If you have HIV, it’s normal to question how long you’ll live. What does “treatable” mean in terms of a person’s lifespan and quality of life, notwithstanding what people tell you? How to solve this problem is both complicated and straightforward. Generally speaking, things are looking up. HIV patients can now expect to enjoy longer and better lives because of breakthroughs in antiretroviral medication. If treatment is started early and taken every day as prescribed, it will likely be effective and long-lasting.
People with HIV have a lower life expectancy than those without the virus because of various circumstances. As a result of these considerations, different persons will achieve different results.
A Few Facts and Tips to Increase Life Span of HIV Patients
- HIV therapy and high-quality medical care at early stage helps patients live longer.
- You prevent the CD4 cell count from becoming too low before beginning HIV treatment.
- HIV medication results after one year. According to research, people who respond well to treatment within the first year have a longer life expectancy.
- People with a CD4 count of a minimum of 350 and an undetectable viral load within a year have excellent long-term prospects for recovery.
- HIV-infected patients who inject drugs have a reduced life expectancy because of drug overdoses and bacterial infections.
- A person’s life expectancy is affected by various factors, including where you were raised, how much money you had, your education, social status, and more.
- Women tend to live longer than males.
- People who eat a well-balanced diet, engage in regular physical activity, avoid excessive alcohol or drug use, and maintain a socially connected lifestyle have a longer life expectancy.
Preventive Measure for HIV
- Use of Condoms: When having intercourse, the most efficient technique to avoid contracting HIV and other STIs is using a male latex condom.

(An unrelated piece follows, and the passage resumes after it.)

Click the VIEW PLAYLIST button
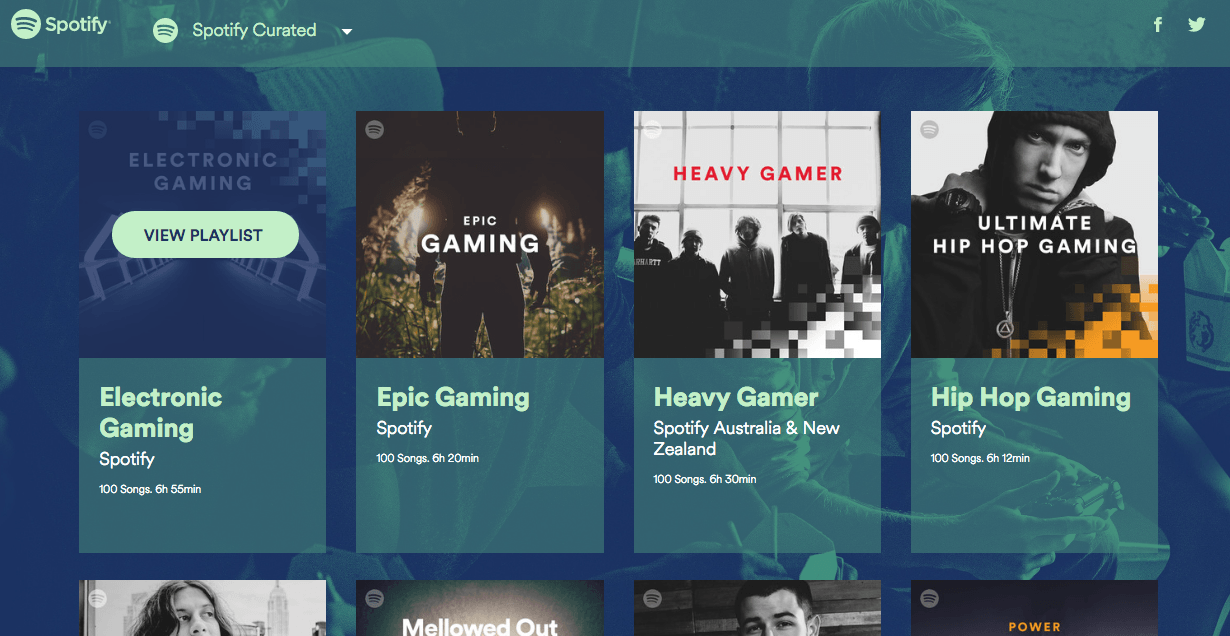 [205, 234]
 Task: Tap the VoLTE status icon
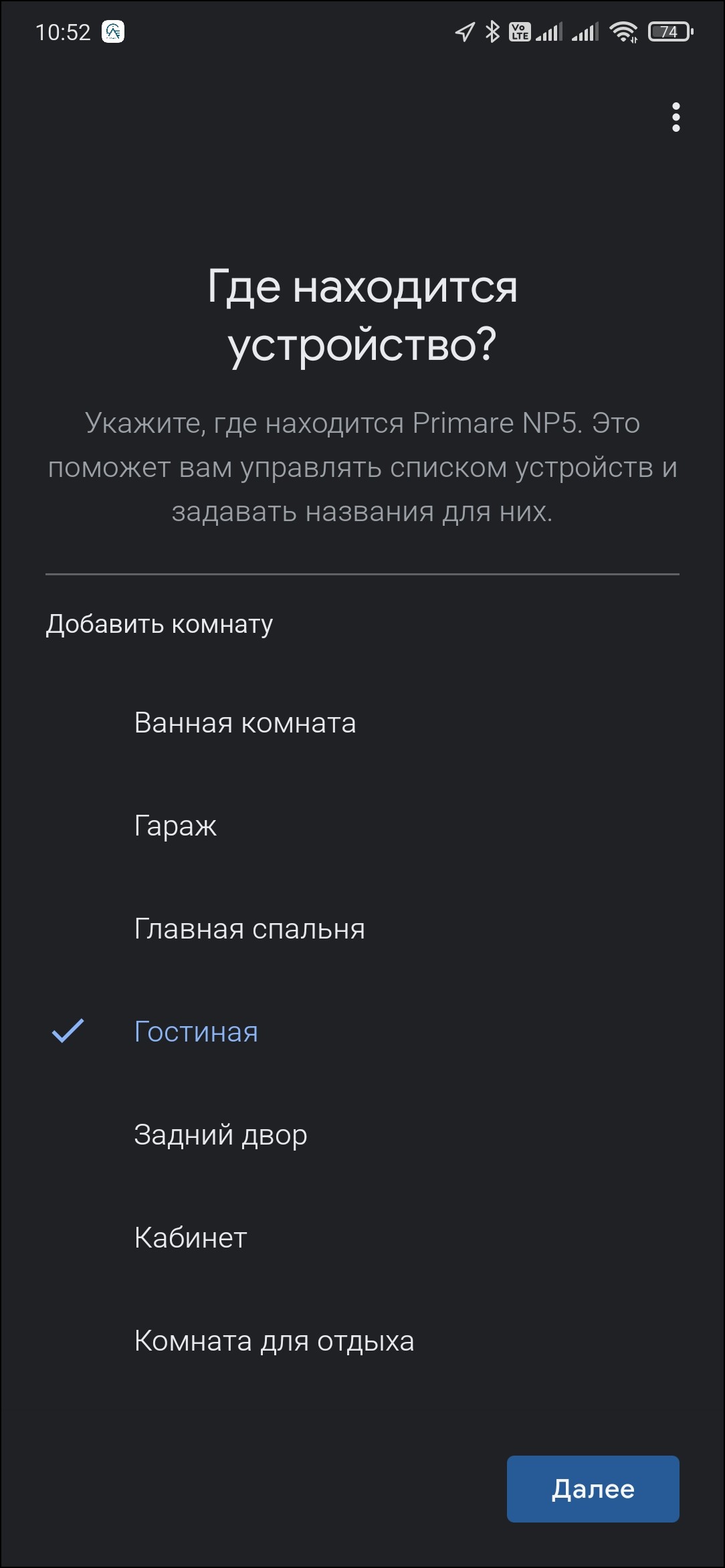pos(520,31)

Make sure to use the condom before having any sexual intercourse. Birth control options such as tablets, injections, implants, and diaphragms will not prevent you from sexually transmitted infections (STIs).

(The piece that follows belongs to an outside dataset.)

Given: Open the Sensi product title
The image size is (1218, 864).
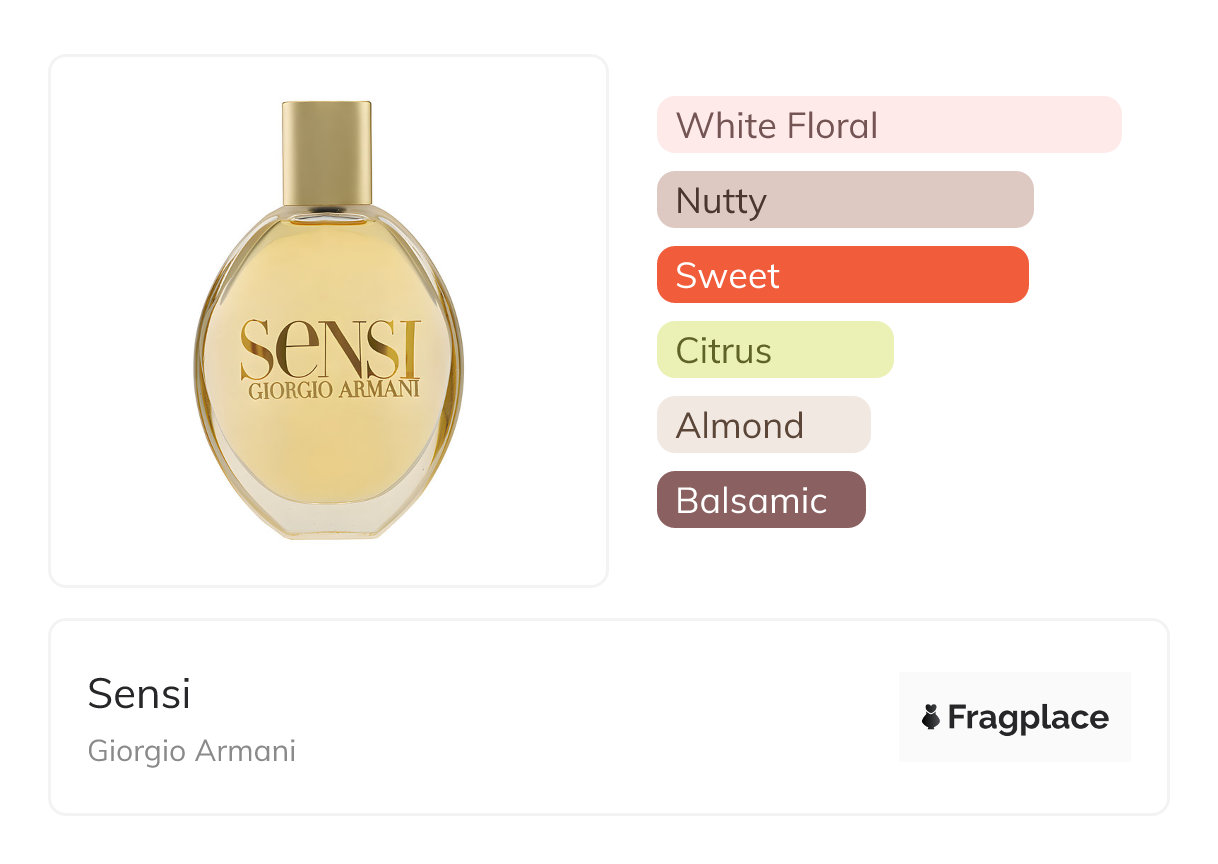Looking at the screenshot, I should (139, 694).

- Take a Medical Examination: Take precautions to ensure that you and your partner are free of HIV and other sexually transmitted infections. Before having sex, discuss the test results with one another. Being infected with HIV is far more likely if you’ve got an STI. Having an STI in addition to HIV raises your risk of contracting HIV. An HIV test should be performed on everyone who has been diagnosed with an STI.
- Be faithful to a single partner: Having relationship with a single partner can reduce your risk of HIV and other sexually transmitted infections. Be faithful to each other after you’ve been tested for STIs. More partners increase your risk of contracting HIV and other sexually transmitted infections.

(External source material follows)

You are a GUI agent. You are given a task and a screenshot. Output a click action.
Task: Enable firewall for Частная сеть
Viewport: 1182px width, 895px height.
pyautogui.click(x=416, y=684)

- Get a flu shot: A vaccine is ready for use to protect against HIV and hepatitis B, both of which are sexually transmitted infections (STIs). No HIV vaccine or treatment is available at this time.
- Do proper cleaning: Protect yourself from infection. The usual bacteria in your vagina are removed by dilating your vagina. Other sexually transmitted infections (STIs) and HIV may be more likely to develop as a result.
Statistics should not be construed as a forecast. We have no idea what will happen during an infection because we have no control over the process. We can only make suggestions on how to reduce your risk of sickness based on the things that only you can change.
HIV patients must adhere to their treatment regimens to keep the virus or bacteria under control in their bloodstreams. Maintaining all other elements of one’s health and well-being is just as important as regularly working with a healthcare doctor.